* _WHAT THE TASK ASKS_
Give back exactly the lines of the material below that start at the line containing "Expand the Products menu item arrow" and end at the line containing "Given: Open the Dex info panel", and no others.

* _EXTRACTED RECORDS_
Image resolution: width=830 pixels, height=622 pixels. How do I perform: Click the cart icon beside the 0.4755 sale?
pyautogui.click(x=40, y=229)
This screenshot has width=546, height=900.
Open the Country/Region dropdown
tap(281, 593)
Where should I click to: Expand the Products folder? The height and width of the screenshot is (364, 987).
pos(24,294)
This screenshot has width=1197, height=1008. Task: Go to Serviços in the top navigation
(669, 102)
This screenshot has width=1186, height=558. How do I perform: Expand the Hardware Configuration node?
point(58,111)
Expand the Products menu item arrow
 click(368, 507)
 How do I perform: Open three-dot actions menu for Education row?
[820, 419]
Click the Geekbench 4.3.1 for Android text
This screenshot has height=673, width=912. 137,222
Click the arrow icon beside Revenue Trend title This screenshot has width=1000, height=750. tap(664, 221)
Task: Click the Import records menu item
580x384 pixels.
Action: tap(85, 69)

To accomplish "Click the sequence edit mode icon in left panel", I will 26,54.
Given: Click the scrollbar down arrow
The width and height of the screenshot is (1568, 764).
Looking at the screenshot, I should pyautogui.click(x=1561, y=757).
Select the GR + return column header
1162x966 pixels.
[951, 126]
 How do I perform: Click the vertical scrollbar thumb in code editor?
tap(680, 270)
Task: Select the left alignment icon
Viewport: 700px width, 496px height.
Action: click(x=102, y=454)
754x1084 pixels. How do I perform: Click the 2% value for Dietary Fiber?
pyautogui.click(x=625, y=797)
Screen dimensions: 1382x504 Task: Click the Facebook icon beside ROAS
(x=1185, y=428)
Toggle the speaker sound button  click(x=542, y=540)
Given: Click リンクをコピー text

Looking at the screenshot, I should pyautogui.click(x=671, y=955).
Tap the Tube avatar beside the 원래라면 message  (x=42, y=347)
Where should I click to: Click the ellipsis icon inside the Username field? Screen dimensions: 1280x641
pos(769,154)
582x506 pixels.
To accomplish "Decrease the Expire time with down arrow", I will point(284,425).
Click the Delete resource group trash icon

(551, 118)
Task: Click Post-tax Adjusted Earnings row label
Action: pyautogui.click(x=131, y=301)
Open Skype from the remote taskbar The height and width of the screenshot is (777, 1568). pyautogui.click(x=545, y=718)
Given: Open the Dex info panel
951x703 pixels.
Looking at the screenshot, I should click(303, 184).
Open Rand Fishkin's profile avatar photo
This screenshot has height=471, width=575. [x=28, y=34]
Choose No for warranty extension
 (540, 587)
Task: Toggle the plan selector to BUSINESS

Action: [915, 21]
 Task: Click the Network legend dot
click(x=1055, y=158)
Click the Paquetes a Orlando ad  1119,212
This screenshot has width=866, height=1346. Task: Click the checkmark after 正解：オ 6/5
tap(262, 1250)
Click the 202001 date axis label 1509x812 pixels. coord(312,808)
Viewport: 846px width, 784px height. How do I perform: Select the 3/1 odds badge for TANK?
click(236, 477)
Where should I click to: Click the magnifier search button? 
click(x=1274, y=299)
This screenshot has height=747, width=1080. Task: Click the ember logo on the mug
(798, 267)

* _TASK SOLUTION_
Expand the Products menu item arrow
 click(368, 507)
 How do I perform: Open three-dot actions menu for Education row?
[820, 419]
Click the Geekbench 4.3.1 for Android text
This screenshot has height=673, width=912. 137,222
Click the arrow icon beside Revenue Trend title This screenshot has width=1000, height=750. tap(664, 221)
Task: Click the Import records menu item
580x384 pixels.
Action: tap(85, 69)

To accomplish "Click the sequence edit mode icon in left panel", I will 26,54.
Given: Click the scrollbar down arrow
The width and height of the screenshot is (1568, 764).
Looking at the screenshot, I should pyautogui.click(x=1561, y=757).
Select the GR + return column header
1162x966 pixels.
[951, 126]
 How do I perform: Click the vertical scrollbar thumb in code editor?
tap(680, 270)
Task: Select the left alignment icon
Viewport: 700px width, 496px height.
Action: click(x=102, y=454)
754x1084 pixels. How do I perform: Click the 2% value for Dietary Fiber?
pyautogui.click(x=625, y=797)
Screen dimensions: 1382x504 Task: Click the Facebook icon beside ROAS
(x=1185, y=428)
Toggle the speaker sound button  click(x=542, y=540)
Given: Click リンクをコピー text

Looking at the screenshot, I should pyautogui.click(x=671, y=955).
Tap the Tube avatar beside the 원래라면 message  (x=42, y=347)
Where should I click to: Click the ellipsis icon inside the Username field? Screen dimensions: 1280x641
pos(769,154)
582x506 pixels.
To accomplish "Decrease the Expire time with down arrow", I will point(284,425).
Click the Delete resource group trash icon

(551, 118)
Task: Click Post-tax Adjusted Earnings row label
Action: pyautogui.click(x=131, y=301)
Open Skype from the remote taskbar The height and width of the screenshot is (777, 1568). pyautogui.click(x=545, y=718)
Given: Open the Dex info panel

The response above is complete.